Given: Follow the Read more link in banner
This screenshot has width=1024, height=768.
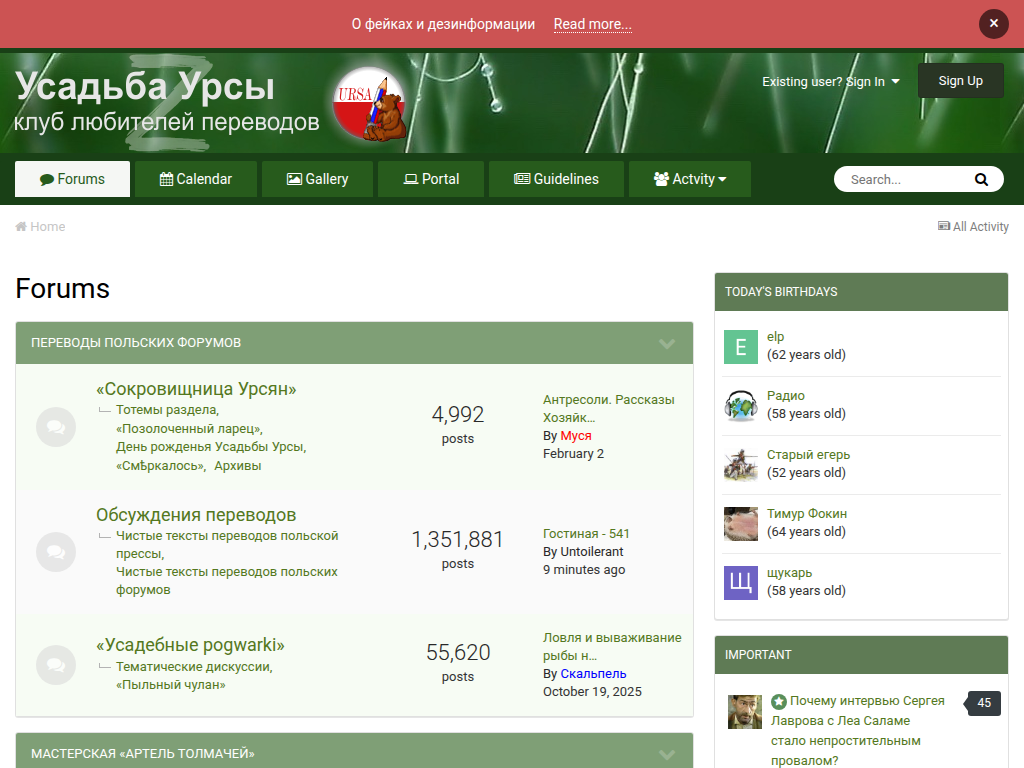Looking at the screenshot, I should click(592, 24).
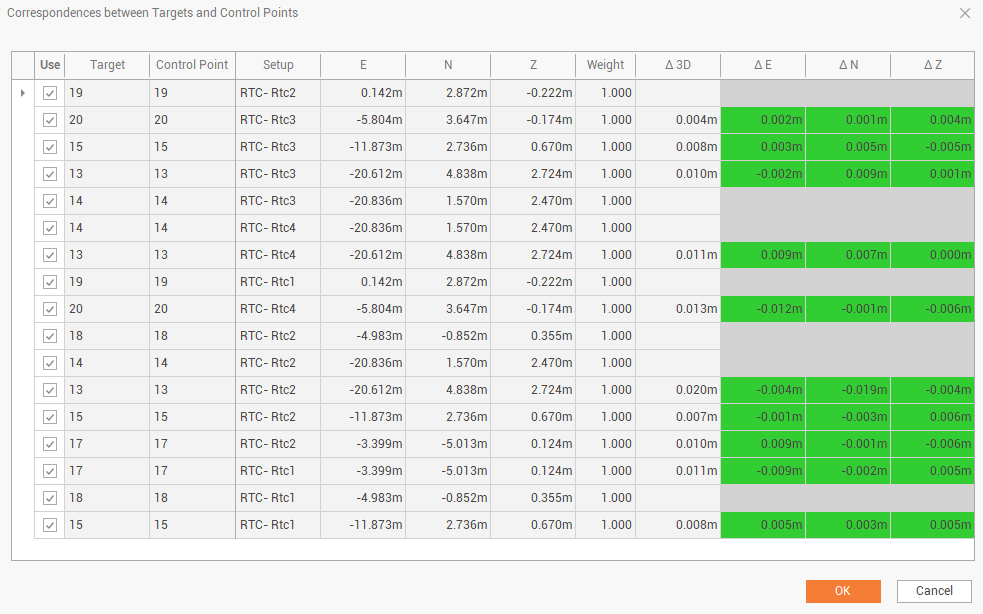The height and width of the screenshot is (614, 983).
Task: Sort table by Weight column header
Action: (x=605, y=65)
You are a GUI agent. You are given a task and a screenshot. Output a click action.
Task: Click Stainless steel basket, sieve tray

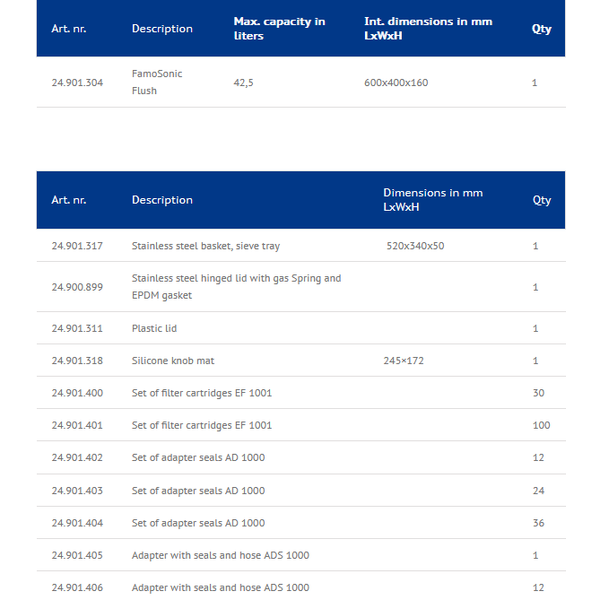pyautogui.click(x=206, y=246)
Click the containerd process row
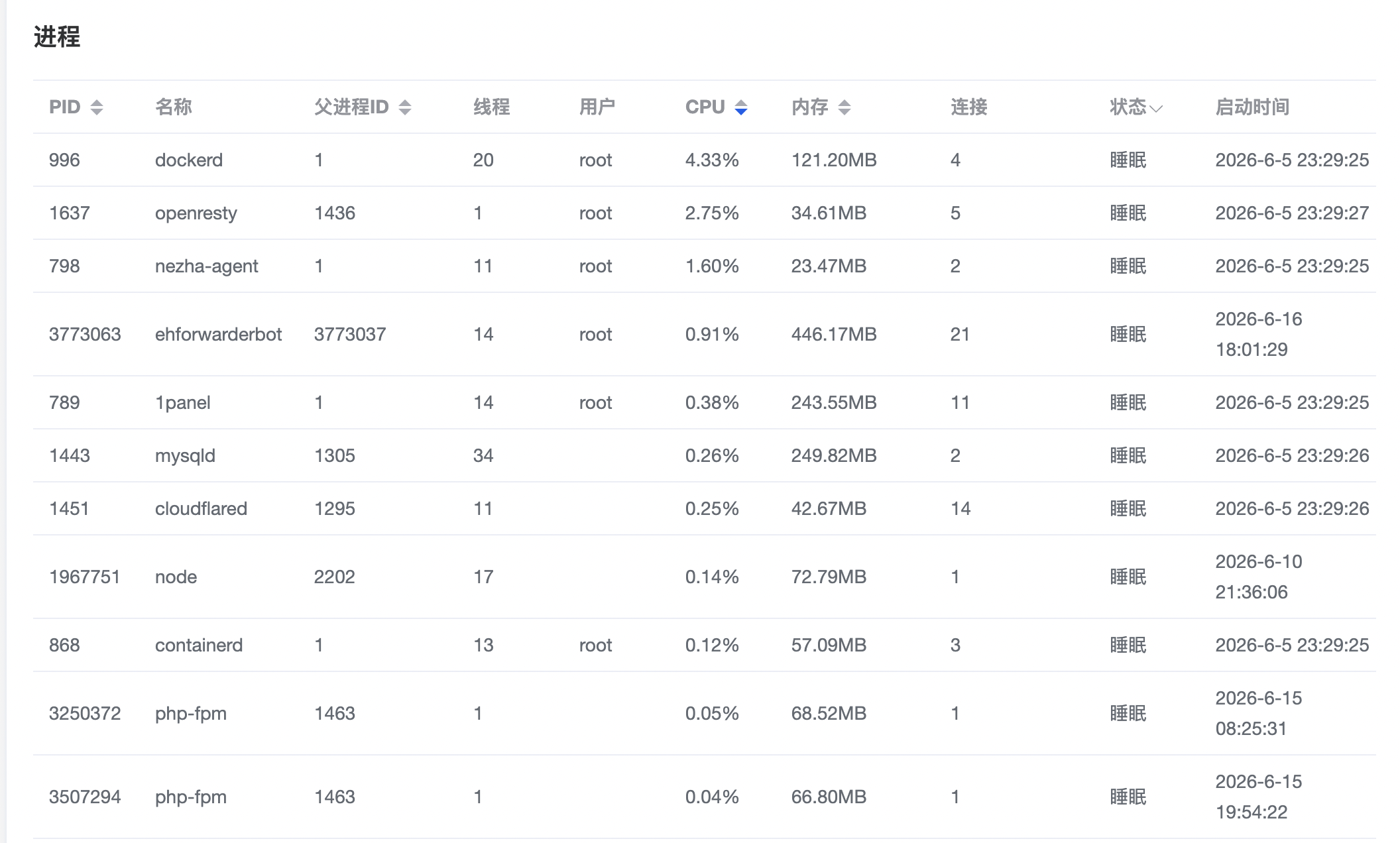This screenshot has width=1400, height=843. pos(705,645)
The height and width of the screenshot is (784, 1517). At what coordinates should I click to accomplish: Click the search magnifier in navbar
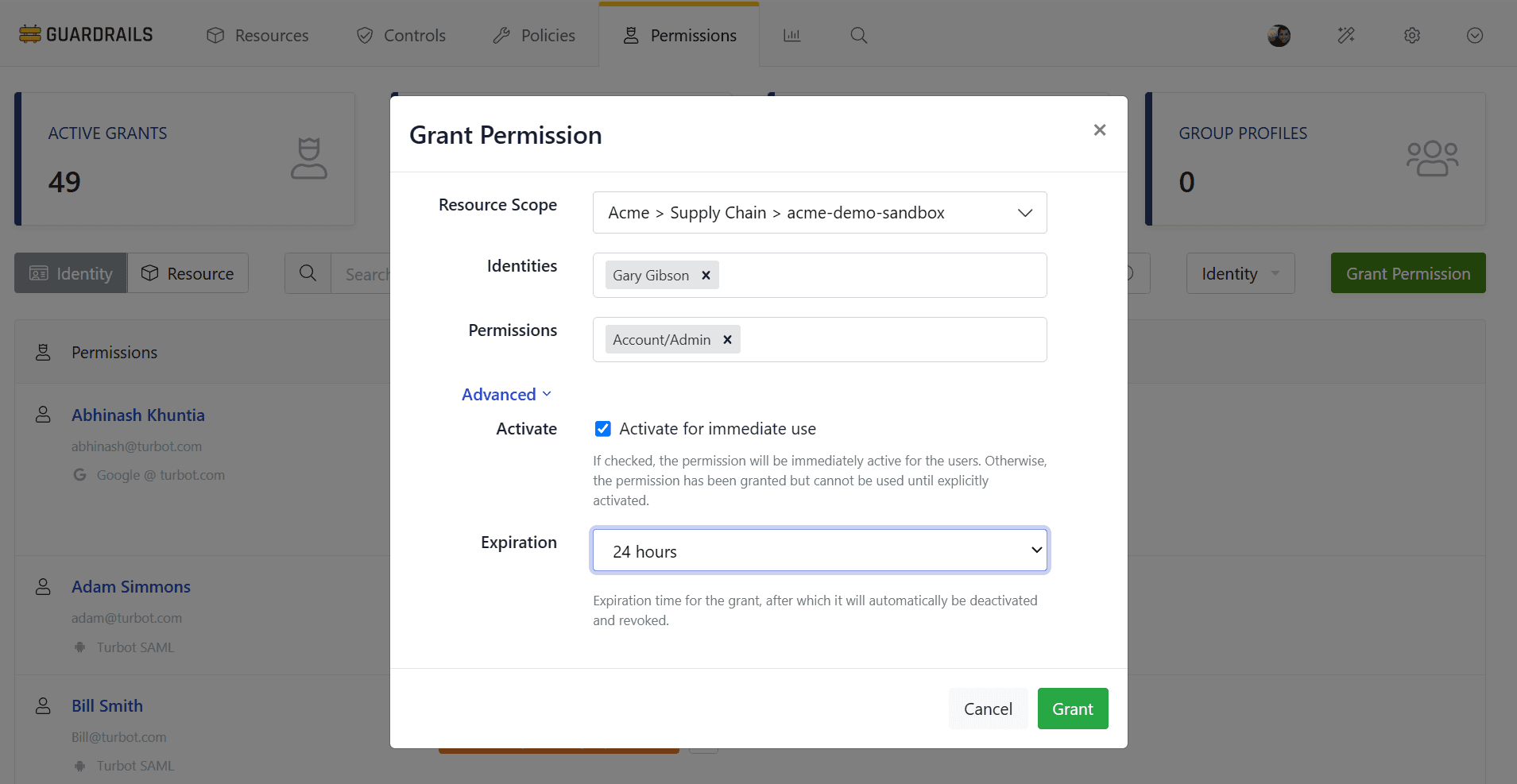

▶ [AIM OF THE TASK] From the material above, set down each entry exactly, but exclude the pictures.

▶ [SOLVED EXERCISE]
Given: Follow the Read more link in banner
This screenshot has width=1024, height=768.
Looking at the screenshot, I should click(592, 24).
The height and width of the screenshot is (614, 983).
Task: Sort table by Weight column header
Action: (x=605, y=65)
You are a GUI agent. You are given a task and a screenshot. Output a click action.
Task: Click Stainless steel basket, sieve tray

pyautogui.click(x=206, y=246)
Click the containerd process row
This screenshot has width=1400, height=843. pos(705,645)
The height and width of the screenshot is (784, 1517). At what coordinates should I click to accomplish: Click the search magnifier in navbar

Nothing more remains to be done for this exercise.